**EXERCISE GOAL**
When you reach the line containing "Task: Enable the Virtual Floor checkbox" in the records below, set it down exactly, together with every later line through the end, but not the pictures.

**Collected data entries**
==*==
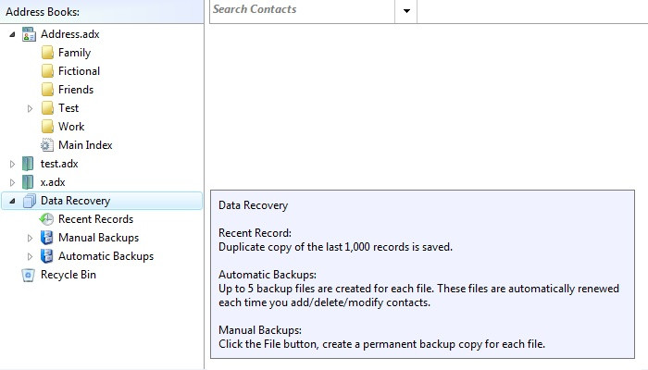Screen dimensions: 648x370
Task: Click the Address.adx address book icon
Action: (x=29, y=34)
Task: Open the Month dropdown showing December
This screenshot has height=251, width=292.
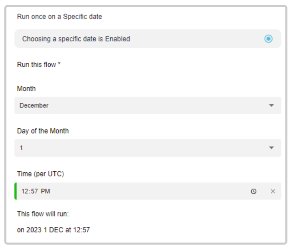Action: [x=148, y=105]
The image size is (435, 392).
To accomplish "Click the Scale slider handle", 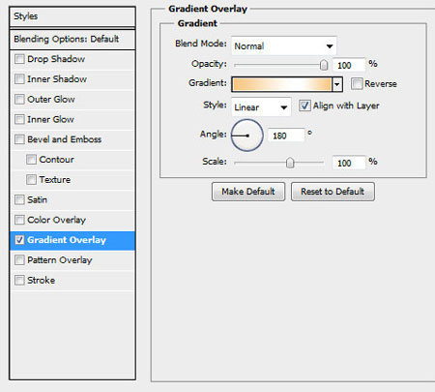I will tap(290, 163).
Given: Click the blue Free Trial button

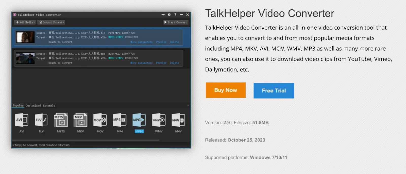Looking at the screenshot, I should pyautogui.click(x=274, y=91).
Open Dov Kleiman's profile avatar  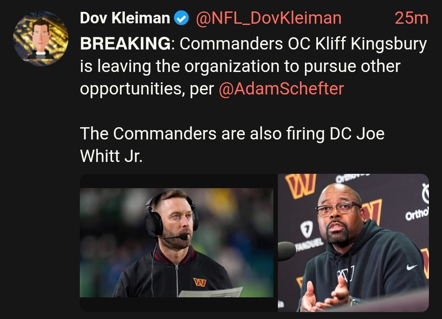(41, 38)
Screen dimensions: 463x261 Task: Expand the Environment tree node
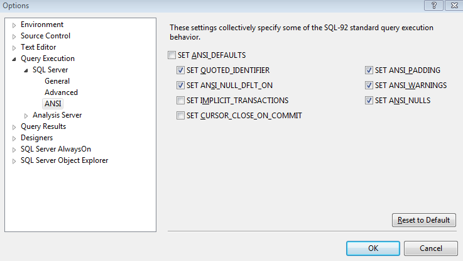14,25
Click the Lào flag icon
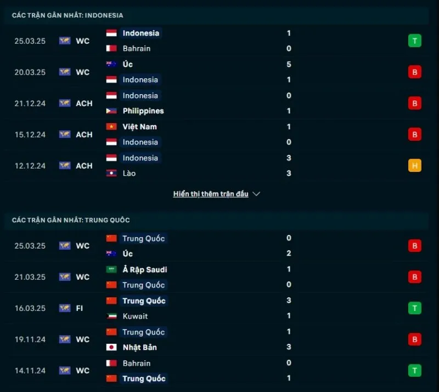 (x=111, y=173)
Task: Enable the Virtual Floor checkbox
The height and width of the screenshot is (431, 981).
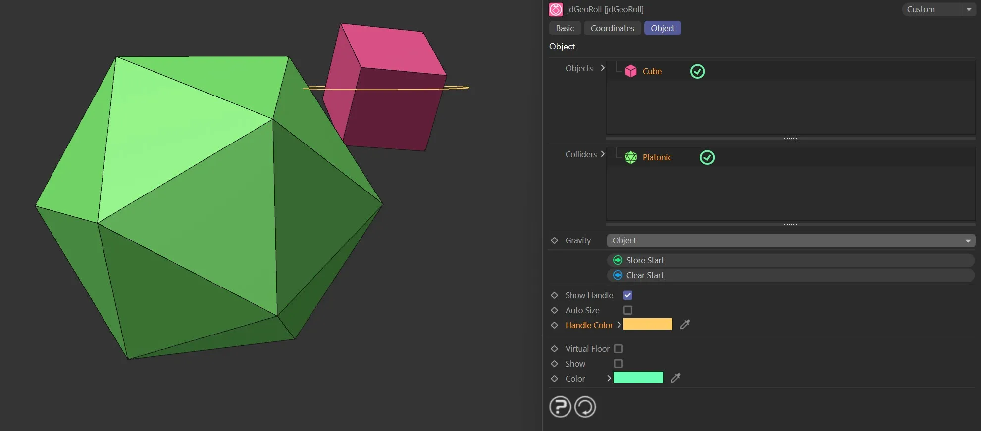Action: pyautogui.click(x=618, y=349)
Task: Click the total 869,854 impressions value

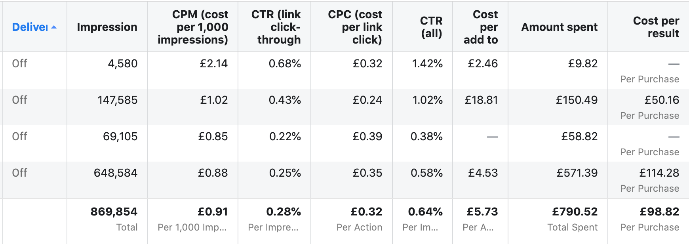Action: 114,212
==*==
**SOLUTION FOR THIS TASK**
Task: Enable the Virtual Floor checkbox
The height and width of the screenshot is (431, 981).
Action: pyautogui.click(x=618, y=349)
Task: Click the total 869,854 impressions value

Action: 114,212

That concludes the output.